As the descend proceeds, the drag force brings down the speed to under 1600 km/h. At this stage, the spacecraft deploys supersonic parachutes. The objective is to further slow down the speed for a safe landing.

While all other previous Mars rovers deployed their parachutes from speed measurements, Perseverance is equipped with more sophisticated technologies. By measuring its altitude, the vehicle exactly knows when to deploy the parachutes. NASA calls this additional technique ‘Range Trigger‘.

SOME INTERESTING PARAMETERS AT PARACHUTE DEPLOYMENT
Parachute diameter 21.5 m Deployment Altitude 11 km
Deployment delay 240 s after entry Deployment Velocity 1512 kmph

Zeroing in on Landing

At this stage of descent, the heatshields separate themselves from the vehicle. The rover is now, for the first time, exposed to the atmosphere.

Cameras, radar, and other instruments that guide the rover way down start locking on the land under. Radar signals bouncing back from the Martian surface keep checking the altitude. A new EDL called Terran Relative Navigation tells the vehicle what terrain is underneath.

Powered Descent

backshell separation

Martian atmosphere is far thinner than Earth’s atmosphere. The drag force and parachutes alone can’t decrease the speed to a suitable landing velocity.

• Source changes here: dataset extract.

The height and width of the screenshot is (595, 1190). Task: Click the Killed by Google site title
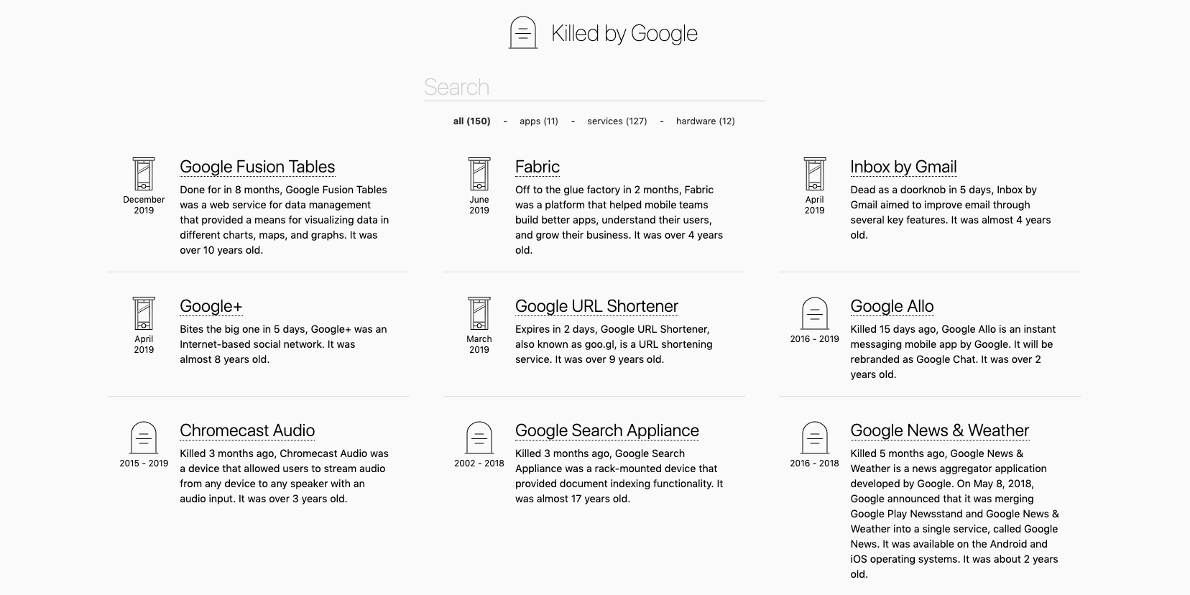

At this point, the rover gets rid of the parachute and descends with thrusters. At a speed of 320 km/h and an altitude of 2100 meters, the rover breaks away from the backshell and fires its rocket thrusters.

Skycrane Deployment

perseverance landing on mars

At a speed of 2.7 km/h and an altitude of 20 meters, the descend stage lowers the rover further. Once the rover feels its wheels have touched the surface, it cuts off the ropes that have so far hanged it from the descent stage.

The descent stage fires its own engines and shoots away from the vicinity. It sacrifices itself in an uncontrolled landing somewhere on the Martian surface.

And, that’s it, our messenger from Earth is now on Mars looking for traces of past life.